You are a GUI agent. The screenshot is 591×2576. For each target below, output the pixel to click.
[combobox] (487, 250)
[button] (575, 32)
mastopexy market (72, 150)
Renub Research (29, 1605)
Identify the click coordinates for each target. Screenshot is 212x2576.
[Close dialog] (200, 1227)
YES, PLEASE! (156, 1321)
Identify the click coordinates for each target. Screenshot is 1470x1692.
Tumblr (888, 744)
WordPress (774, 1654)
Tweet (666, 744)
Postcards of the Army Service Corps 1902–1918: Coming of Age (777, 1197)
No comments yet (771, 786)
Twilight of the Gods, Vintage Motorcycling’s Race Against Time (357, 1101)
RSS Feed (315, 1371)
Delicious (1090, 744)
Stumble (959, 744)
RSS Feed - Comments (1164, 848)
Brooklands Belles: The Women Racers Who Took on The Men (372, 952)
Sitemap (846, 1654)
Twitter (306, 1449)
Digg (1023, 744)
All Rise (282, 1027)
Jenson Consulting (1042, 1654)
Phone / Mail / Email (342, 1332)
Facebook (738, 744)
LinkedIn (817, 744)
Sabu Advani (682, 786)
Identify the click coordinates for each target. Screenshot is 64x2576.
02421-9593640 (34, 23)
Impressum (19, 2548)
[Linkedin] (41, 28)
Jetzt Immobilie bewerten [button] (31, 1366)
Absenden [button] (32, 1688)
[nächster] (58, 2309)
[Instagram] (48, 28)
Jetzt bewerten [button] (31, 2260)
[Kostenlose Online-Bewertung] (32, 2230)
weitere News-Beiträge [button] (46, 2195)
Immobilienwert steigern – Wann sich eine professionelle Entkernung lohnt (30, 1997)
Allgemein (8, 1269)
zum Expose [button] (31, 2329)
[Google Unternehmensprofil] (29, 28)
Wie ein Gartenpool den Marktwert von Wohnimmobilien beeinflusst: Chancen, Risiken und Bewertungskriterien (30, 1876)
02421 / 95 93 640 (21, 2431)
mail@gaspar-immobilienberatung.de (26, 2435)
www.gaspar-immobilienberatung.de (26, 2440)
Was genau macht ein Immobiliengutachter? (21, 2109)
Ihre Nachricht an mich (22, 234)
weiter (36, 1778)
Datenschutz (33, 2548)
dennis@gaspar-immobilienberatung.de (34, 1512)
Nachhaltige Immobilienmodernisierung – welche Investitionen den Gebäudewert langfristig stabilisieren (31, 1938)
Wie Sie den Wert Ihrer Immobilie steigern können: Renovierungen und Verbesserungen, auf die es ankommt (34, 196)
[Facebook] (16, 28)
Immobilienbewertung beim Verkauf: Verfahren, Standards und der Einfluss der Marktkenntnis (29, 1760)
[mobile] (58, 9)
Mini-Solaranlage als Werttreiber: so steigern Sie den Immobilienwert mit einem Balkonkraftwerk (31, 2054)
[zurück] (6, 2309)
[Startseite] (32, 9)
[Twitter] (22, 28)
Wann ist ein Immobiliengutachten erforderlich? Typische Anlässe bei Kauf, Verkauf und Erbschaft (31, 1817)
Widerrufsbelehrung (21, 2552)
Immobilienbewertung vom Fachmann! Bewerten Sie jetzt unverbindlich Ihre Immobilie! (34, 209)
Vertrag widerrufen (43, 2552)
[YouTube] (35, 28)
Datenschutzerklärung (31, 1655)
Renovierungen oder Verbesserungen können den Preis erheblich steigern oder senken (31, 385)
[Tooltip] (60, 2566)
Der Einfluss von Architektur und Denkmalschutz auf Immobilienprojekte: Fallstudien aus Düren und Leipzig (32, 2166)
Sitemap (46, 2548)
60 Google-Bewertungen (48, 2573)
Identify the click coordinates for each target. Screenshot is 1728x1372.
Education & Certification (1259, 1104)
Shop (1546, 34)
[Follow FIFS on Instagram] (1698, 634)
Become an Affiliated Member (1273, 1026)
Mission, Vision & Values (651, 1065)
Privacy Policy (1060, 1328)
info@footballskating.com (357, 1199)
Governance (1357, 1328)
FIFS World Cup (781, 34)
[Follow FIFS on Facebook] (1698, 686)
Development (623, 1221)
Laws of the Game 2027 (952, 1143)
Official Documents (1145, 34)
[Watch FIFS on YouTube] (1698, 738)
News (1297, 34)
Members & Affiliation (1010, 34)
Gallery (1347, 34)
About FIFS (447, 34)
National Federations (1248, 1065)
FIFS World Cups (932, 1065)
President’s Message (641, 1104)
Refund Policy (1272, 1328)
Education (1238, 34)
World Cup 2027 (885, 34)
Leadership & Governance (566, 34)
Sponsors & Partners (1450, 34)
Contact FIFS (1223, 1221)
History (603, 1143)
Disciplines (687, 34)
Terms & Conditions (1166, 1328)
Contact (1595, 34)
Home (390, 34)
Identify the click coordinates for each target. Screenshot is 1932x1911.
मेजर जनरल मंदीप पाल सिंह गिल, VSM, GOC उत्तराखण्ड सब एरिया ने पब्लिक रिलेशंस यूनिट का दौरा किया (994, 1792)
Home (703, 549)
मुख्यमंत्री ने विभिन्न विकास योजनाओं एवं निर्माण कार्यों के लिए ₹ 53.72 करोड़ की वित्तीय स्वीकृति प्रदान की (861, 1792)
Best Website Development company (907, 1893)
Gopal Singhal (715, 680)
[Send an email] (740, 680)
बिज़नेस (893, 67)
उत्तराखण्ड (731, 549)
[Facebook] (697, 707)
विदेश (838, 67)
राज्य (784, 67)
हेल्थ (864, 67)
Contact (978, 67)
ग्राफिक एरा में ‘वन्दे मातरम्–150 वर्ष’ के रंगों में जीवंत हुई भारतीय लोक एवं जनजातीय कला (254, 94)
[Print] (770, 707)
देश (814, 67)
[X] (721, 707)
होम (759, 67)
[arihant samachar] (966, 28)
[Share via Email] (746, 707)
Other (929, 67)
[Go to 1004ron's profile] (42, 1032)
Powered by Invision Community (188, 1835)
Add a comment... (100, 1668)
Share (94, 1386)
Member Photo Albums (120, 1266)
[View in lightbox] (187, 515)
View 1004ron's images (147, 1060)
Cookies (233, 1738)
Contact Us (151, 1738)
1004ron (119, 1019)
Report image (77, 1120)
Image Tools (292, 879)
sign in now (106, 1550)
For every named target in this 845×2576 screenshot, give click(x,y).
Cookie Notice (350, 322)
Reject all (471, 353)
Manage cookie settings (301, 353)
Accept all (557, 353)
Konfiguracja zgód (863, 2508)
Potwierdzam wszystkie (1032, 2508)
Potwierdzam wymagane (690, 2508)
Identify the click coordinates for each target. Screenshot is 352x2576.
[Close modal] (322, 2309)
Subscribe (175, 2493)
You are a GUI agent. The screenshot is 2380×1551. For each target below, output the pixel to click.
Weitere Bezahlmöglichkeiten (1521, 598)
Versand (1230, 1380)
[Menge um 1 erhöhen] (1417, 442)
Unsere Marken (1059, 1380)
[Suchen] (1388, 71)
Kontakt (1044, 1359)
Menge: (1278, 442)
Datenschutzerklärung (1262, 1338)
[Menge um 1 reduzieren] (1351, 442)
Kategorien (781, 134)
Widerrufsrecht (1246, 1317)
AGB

> Work order
Where does the string "Immobilienwert" occur in the data above? Copy every line that holds it.

> Response to the task
Immobilienwert steigern – Wann sich eine professionelle Entkernung lohnt (30, 1997)
Mini-Solaranlage als Werttreiber: so steigern Sie den Immobilienwert mit einem Balkonkraftwerk (31, 2054)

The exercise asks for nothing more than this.